WORK TO BE COMPLETED:
Report every line in the data below that contains the string "height".

DATA EXTRACT:

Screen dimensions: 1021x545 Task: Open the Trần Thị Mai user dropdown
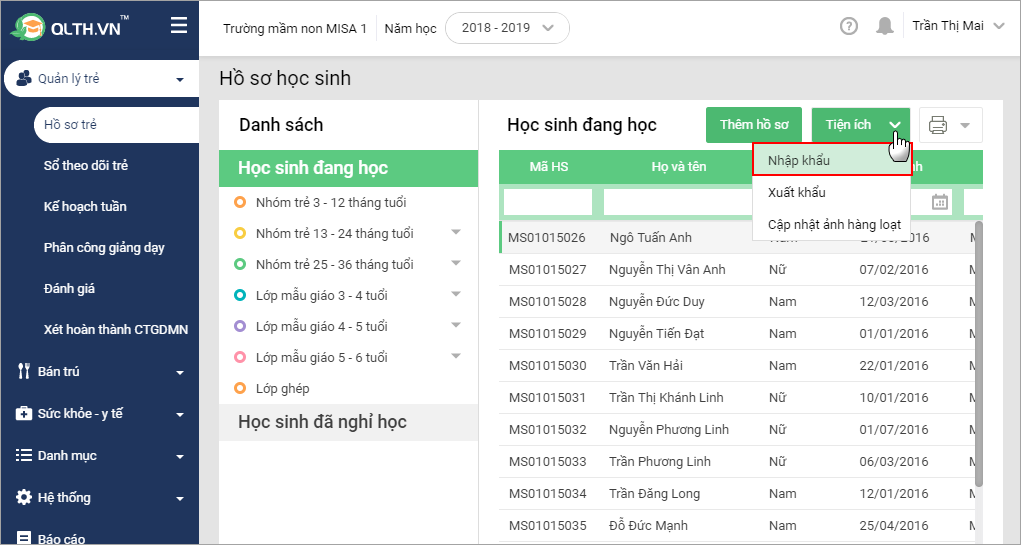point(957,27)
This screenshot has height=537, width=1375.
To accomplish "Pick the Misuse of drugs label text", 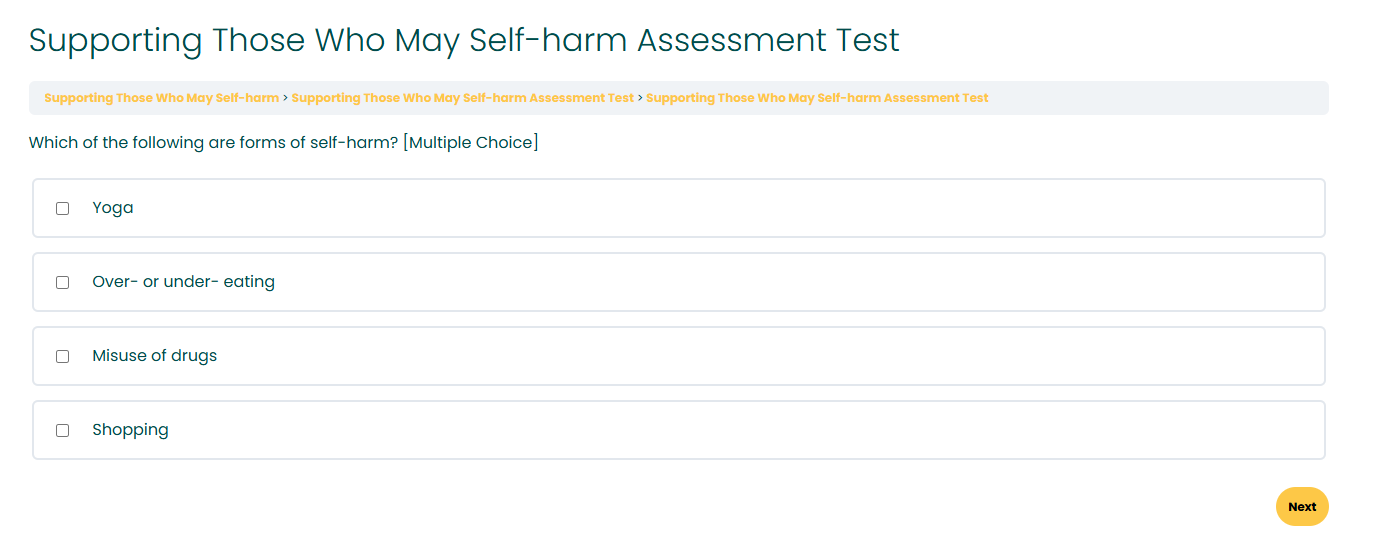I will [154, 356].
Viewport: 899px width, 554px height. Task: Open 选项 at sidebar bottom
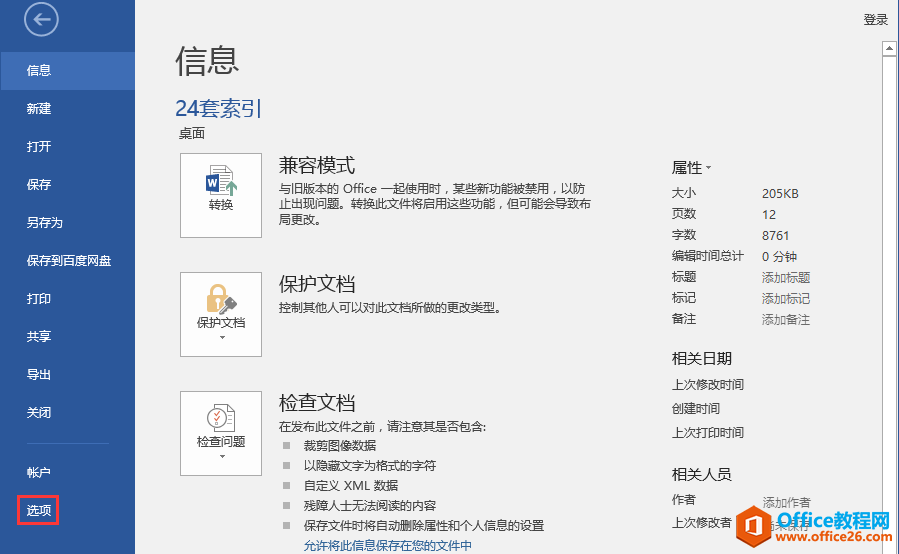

FULL RESPONSE:
This screenshot has height=537, width=1375.
Viewport: 899px width, 554px height. Task: Open 选项 at sidebar bottom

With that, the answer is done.